### Work instruction A
In the Medicare podcast transcript, what monthly Medicare premium does the speaker give for someone with 105,000 of modified adjusted gross income?
### Work instruction B
According to the Medicare podcast transcript, why does the speaker pay less for Medicare than Jameson despite having double the monthly income?
### Work instruction C
Carry on the Medicare podcast transcript from its final line.

### Extracted text
+++++
So let’s say hypothetically, Jameson, you and I are retired at 65. You’re single, I’m single. You make 105,000 between the Social Security, which 85% of that would get taxed, assuming that situation. And you take out a. So let’s just say your taxable amount on Social Security is 30,000. And then let’s say you have a $75,000 IRA withdrawal or mix of iras or capital gains. So your adjusted modified adjusted gross income, you don’t get the standard deduction on the modified adjusted gross income. So it’s 105. Your premiums are going to be 244 a month. And with 105,000 of adjusted gross income after taxes, high level, you’re probably bringing home 515. It’s probably 7500 a month of net income. Okay, then let’s say hypothetically, I had the same deal, 30,000 of Social Security, that’s taxable 85% of my Social Security.

 

So 30,000, I take out 70,000, not 75,000, my IRA. So my modified adjusted gross income is 100, but I also take another 100,000 because I have a Roth IRA, totally tax free, doesn’t come into modified adjusted gross income. So my income, let’s say, is 7200 from my Social Security and IRA, but then I also get 8300 from my a month from my Roth. So I’ve got 15,000 a month, double what you have income, but I’m paying essentially 50% lower cost in Medicare.

 

Yeah, it could be huge.

 

Well, yeah, 30, 40% lower cost in Medicare, but I’m living off of double the income you are. So that’s just a quick example of the importance of retirement income distribution and tax planning while you do your retirement income distribution and the decisions you make leading up into your retirement years.

 

And this infuriates me because I’ve seen advisors literally not even consider this. And they’ll sell assets in realized capital gains for people that are retired without knowing anything that’s in their tax situation. And the client, I’ve seen this happen multiple times. This is how we’ve gotten some new clients. But the client then is like, why did my Medicare surcharge go up? I didn’t have any more income. And it’s because the advisor just unknowingly realized capital gains in a taxable account. Just stupidest thing in the world.

 

Just like, all right, Dave Ramsey, let’s calm down for a second. Now, that was smarter than anything Dave Ramsey’s ever said because he doesn’t know how Medicare taxes. But let’s just keep calm. This is not a Dave Ramsey podcast where we freak out on. Right. Anyway, so thanks for bringing that up though, Jameson. All right, so part C, what is part c? Just real quick, part a and part B you have to do. Yeah, part C, do you have to do.

 

And D. No, it’s optional.

 

Okay. What’s part C?
+++++
### Source data
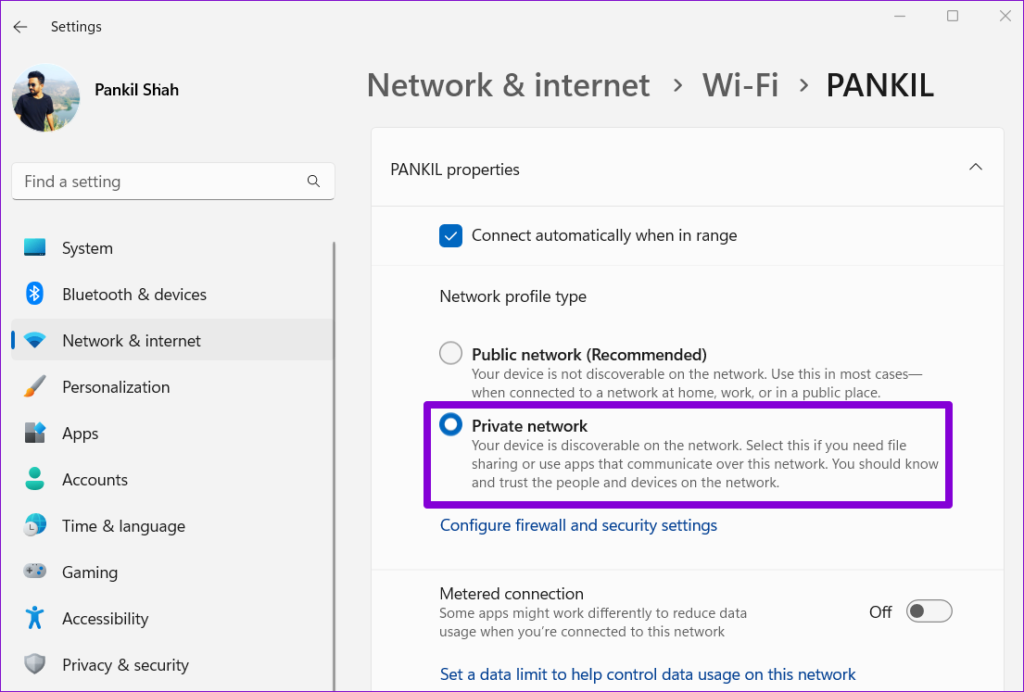Open Personalization via its paintbrush icon
This screenshot has width=1024, height=692.
pyautogui.click(x=35, y=387)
+++++
### Exercise response A
244 a month.

### Exercise response B
The extra 100,000 the speaker takes comes from a Roth IRA, which is tax free and does not count toward modified adjusted gross income. That keeps his modified adjusted gross income at 100,000, below Jameson's 105,000, even though he lives on about 15,000 a month.

### Exercise response C
This is what we call common term is medigap. So what you want to think about is what does a and b not cover? Certain things, like all prescription drug costs. It doesn’t cover any vision, hearing, dental, any wellness programs, anything like that. So you can buy Medigap part C and D to supplement that. Part C is going to cover hearing. So vision, dental, fitness. Like, it’ll cover like some silver sneakers stuff. Certain wellness programs, you pay a premium, typically pretty inexpensive and guaranteed issued. Just like a and B. If you enroll, we’ll talk about this. You don’t want to enroll, get off, try to go back. Won’t be guaranteed issued, but if you just enroll when you’re 65, guaranteed issued.

 

And as long as you keep paying premiums, they can never take it away. Yeah, it’s more like a term life insurance policy. Once you’re in.

 

Yeah. And then part D, also optional. This is going to cover a lot more prescription drugs. This is going to be really important when we talk about the advantage plans here in a second. Pay a monthly premium. This also does, part D has a surcharge is much smaller.

 

Yeah, it’s based upon income. And if you don’t get in at 65 and you wait till 80 and then you have cancer and I need prescription drug coverage, there’s a huge penalty every year you wait to get in later. So if you’re generally health, I mean, you could go without it and make that up later. But similar to buying life insurance and you’re young, getting it locked in really cheap versus wait until you’re older, obviously, it’s going to be way more expensive when you’re older. Part D works is similar conceptually where there’s a big penalty if you don’t get in every year that you wait to get in. So 65, it’s cheap. If you have family history of something generally and you have a good asset base, we’d recommend just get in.

 

Yeah.

 

Now these advantage plans get pushed a long time. So someone instead of, they could get part A and B, and then instead of getting part C and D, they could get an advantage plan. Some are better than others, but let’s just take a deep dive into those.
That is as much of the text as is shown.